If I am trying to solve F(u)=0 but for whatever reason Newton isn't working or is slow to converge, this snes type enables specifying an auxiliary nonlinear operator G(u) that can be used as a nonlinear preconditioner.

The simplest form of nonlinear preconditioning is a for a nonlinear Richardson iteration:

$$G(u^{k+1}) = G(u^{k}) - F(u^{k})$$

where the solution uhat of F(uhat)=0 is clearly a fixed point.

There's a demo for the Allen-Cahn equation where Newton fails but using a G that lags a particular term in F succeeds. AuxiliaryOpertorSNES can also be used for continuation methods like Reynolds continuation, and many other methods.
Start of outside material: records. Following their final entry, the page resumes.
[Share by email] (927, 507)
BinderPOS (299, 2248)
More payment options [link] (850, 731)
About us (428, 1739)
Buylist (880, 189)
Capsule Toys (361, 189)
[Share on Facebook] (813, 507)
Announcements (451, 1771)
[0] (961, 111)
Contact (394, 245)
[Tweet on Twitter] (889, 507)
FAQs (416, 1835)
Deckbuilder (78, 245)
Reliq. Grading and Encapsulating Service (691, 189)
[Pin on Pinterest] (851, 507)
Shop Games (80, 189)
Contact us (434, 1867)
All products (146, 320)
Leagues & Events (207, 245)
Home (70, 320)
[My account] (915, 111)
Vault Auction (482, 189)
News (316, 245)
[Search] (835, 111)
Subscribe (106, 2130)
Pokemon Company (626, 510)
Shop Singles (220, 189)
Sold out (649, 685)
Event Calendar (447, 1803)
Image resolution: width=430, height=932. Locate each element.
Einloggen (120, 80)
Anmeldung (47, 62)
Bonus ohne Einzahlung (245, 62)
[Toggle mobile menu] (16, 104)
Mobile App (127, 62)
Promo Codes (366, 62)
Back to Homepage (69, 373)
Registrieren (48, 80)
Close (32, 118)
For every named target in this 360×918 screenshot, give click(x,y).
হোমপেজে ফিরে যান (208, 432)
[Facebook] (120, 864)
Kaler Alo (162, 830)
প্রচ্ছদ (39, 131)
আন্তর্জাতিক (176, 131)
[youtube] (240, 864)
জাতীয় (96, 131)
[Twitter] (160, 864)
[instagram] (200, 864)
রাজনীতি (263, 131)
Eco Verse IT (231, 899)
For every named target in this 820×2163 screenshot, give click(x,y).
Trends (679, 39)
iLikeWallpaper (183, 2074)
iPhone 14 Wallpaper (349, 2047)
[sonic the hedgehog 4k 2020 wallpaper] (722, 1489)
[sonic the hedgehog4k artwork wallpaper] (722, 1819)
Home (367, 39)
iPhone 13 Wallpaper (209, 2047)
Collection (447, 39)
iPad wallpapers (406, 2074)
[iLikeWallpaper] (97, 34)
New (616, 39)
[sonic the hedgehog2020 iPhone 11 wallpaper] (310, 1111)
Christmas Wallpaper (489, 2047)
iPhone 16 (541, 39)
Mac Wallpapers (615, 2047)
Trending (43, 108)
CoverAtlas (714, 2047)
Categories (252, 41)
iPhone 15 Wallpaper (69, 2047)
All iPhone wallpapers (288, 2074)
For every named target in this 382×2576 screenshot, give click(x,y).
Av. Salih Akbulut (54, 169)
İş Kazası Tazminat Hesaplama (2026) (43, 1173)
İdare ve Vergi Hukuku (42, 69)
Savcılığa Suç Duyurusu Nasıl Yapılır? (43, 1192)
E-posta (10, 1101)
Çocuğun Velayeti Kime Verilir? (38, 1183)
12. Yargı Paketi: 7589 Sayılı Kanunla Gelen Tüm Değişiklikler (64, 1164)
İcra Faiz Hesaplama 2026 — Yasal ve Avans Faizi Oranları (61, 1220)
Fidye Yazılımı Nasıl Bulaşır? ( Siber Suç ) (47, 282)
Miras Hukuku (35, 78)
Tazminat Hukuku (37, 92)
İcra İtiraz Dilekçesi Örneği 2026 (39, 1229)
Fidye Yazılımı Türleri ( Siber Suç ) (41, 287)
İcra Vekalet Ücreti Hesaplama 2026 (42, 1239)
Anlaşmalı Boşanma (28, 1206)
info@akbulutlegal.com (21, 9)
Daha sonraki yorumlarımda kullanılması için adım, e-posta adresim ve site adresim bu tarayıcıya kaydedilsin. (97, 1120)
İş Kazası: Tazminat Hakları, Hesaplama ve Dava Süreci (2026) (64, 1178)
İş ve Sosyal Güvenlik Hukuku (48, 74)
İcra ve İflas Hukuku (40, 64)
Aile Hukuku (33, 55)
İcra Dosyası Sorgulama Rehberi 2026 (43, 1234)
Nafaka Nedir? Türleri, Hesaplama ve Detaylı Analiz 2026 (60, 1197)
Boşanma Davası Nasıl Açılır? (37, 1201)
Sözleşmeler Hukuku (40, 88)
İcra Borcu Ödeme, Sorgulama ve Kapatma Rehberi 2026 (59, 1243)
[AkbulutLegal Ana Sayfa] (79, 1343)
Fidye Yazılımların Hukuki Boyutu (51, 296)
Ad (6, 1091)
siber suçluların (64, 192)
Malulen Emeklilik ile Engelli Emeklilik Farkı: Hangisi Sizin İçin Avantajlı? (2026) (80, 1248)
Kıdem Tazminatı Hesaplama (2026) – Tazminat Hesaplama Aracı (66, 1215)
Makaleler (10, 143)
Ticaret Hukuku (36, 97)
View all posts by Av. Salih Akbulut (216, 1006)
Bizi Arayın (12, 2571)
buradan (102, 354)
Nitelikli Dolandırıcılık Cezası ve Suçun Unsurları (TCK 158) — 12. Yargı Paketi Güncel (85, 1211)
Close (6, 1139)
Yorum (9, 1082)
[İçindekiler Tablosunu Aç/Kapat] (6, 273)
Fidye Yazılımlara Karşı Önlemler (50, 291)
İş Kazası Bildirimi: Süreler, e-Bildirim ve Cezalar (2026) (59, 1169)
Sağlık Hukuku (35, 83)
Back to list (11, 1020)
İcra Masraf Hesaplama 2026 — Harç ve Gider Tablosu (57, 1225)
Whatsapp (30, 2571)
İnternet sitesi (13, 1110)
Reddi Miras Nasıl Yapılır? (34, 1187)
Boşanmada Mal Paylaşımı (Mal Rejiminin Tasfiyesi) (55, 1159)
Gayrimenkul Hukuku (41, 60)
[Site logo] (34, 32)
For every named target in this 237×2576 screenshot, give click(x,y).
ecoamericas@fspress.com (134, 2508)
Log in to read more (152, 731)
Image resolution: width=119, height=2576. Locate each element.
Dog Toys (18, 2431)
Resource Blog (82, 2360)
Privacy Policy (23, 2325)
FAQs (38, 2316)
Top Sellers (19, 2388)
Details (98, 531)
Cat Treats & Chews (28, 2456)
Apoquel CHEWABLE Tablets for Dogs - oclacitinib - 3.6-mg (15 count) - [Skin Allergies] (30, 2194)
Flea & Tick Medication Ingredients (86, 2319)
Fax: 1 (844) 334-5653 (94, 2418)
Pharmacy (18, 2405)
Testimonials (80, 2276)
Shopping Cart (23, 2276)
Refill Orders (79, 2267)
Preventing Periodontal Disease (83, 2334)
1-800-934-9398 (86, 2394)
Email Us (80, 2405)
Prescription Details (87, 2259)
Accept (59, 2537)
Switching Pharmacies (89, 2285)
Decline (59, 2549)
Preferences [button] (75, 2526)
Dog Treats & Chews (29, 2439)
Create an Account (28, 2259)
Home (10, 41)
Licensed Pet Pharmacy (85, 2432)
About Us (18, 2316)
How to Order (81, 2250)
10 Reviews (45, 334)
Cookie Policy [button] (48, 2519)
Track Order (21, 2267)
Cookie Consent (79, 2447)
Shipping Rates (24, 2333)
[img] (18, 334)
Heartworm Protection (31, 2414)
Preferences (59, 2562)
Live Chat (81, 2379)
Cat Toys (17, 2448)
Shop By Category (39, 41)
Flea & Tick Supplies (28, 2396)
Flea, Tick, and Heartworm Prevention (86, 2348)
This cherrypicks the AuxiliaryOperatorSNES from #4544 because it is ready to go but the FieldsplitSNES could do with a little more stress testing/tidying up.

Pointing at release because this is strictly new functionality. The edits to firedrake/preconditioners/base.py are just updating the docstrings to be clearer about the distinction between PCBase and SNESBase.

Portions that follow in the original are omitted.